Over the ages that Nissan has been selling Pathfinders, the vehicle gained an odd distinction. Along with most other SUVs, the Pathfinder evolved from body-on-frame to unit-body design, thereby trading the capacity to mount a snowplow or an anti-aircraft gun for more car-like road manners.

But in 2005, it unaccountably backslid to pickup-truck construction—and then last year the Pathfinder got religion a second time and reverted to uni-body again.

Let’s hope it stays there. This 2014 model offers pretty much everything that’s aspirational in today’s family SUVs. It even dips a toe into a couple of praiseworthy new trends.



One of these is “light-sizing.” Nissan says this 4th-gen Pathfinder weighs almost 500 pounds less than its predecessor. That’s fine, but moving from truck underpinnings will do this anyway. Presumably Nissan engineers are now looking to lop off another half-ton or so. (Weight is the enemy.
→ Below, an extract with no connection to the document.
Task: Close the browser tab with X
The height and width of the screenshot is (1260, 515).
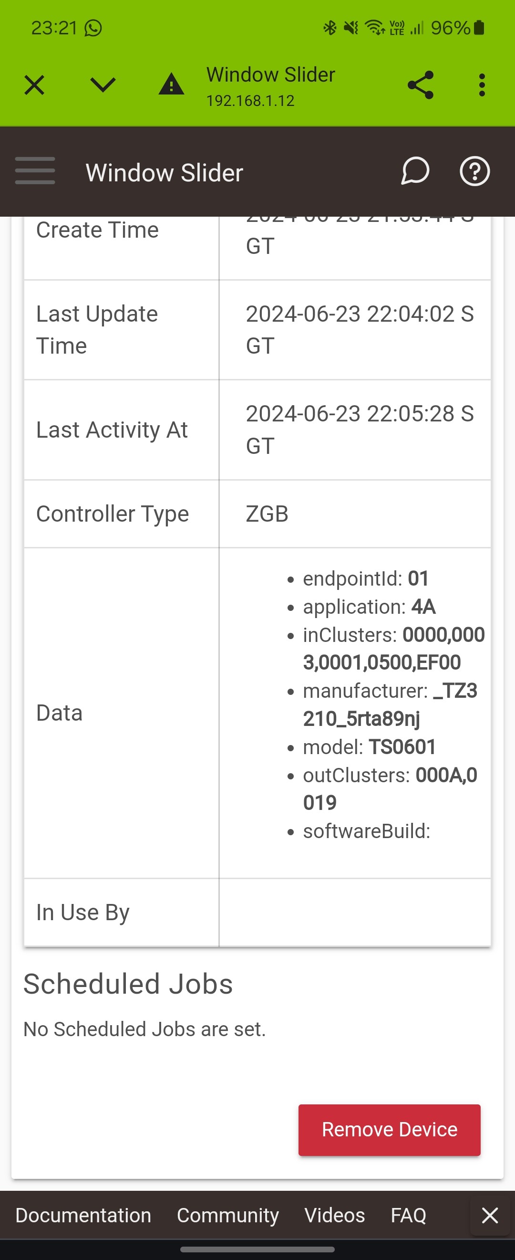Action: click(34, 85)
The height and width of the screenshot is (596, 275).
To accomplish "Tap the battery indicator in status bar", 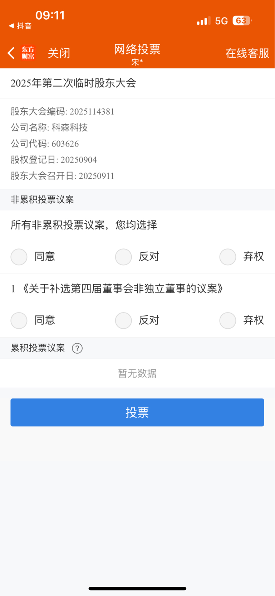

Carmakers are running scared because US regulations call for a Corporate Average Fuel Economy standard of 35.5 MPG by 2016 and 54.5 MPG by 2025.)
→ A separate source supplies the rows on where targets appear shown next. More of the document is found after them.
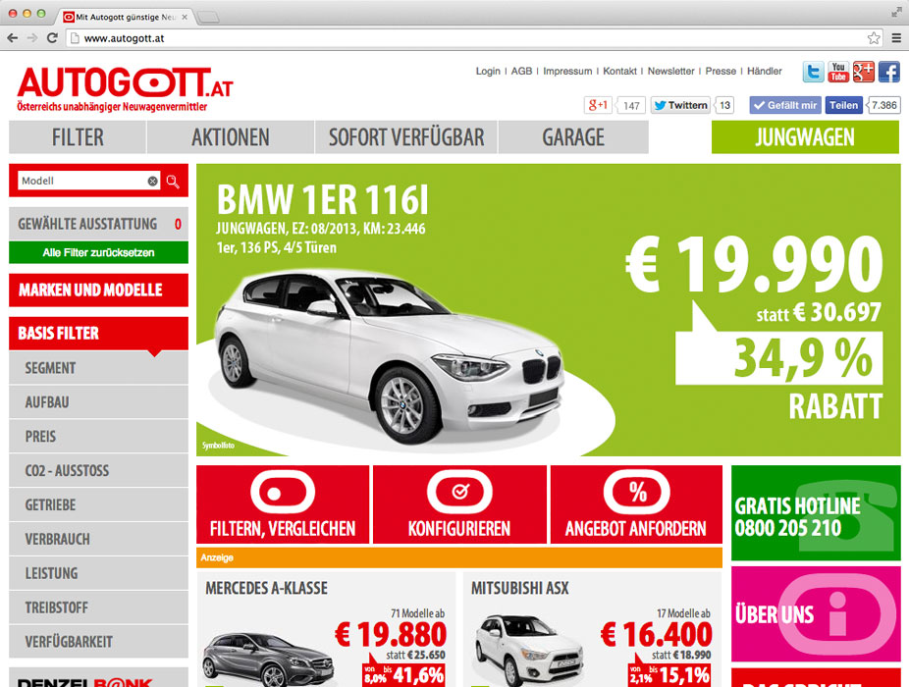Open the Getriebe filter options
This screenshot has height=687, width=909.
click(x=98, y=504)

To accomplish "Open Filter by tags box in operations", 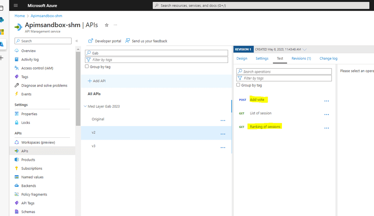I will click(x=284, y=78).
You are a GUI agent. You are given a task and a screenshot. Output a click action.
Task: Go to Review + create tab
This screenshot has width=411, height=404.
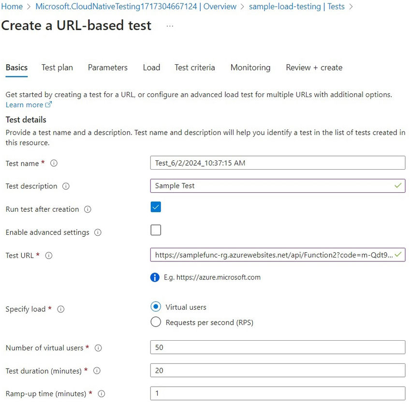pyautogui.click(x=314, y=68)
On a 90-mile stretch of interstate, in 2WD (see below), we got almost 27 computer-indicated miles per gallon, which is not only two MPG better than Nissan’s claimed average, but also commendable for a boxy, two-plus-ton non-diesel. In town, the Pathfinder’s efficiency dropped to just below 23—which is still three MPG better than projected.

Nissan is about to roll out a hybrid Pathfinder that should do even better, but one reason for these good numbers is the gear-less, continuously variable Xtronic transmission. I usually deride CVTs as lawn-tractor equipment, but this one delivers both the low highway RPM and the good overall response of a modern 8-speed automatic transmission.
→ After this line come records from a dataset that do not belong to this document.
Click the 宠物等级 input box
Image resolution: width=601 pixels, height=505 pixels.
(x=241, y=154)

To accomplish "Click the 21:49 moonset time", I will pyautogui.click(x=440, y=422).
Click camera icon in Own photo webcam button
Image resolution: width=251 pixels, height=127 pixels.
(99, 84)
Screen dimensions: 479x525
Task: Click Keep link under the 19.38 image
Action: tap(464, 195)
The CVT is part of an All-Mode 4x4i drivetrain that may be unique in this vehicle class. With a rotary dial, the driver can select two-wheel drive, 50/50 four-wheel drive, or an automatic mode that sends power to whatever wheels can use it. As in 4X4s of yesteryear, 2WD disconnects one axle—the back one, in this case—to improve fuel economy by reducing friction. And, just as in the old days, we have to stop to lock in 4WD.

Back then, I used to get into trouble by waiting too long to call up 4WD; with a Pathfinder, I could just twirl the dial to “Auto,” which will come to the rescue when needed, at the price of a few extra ounces of gas.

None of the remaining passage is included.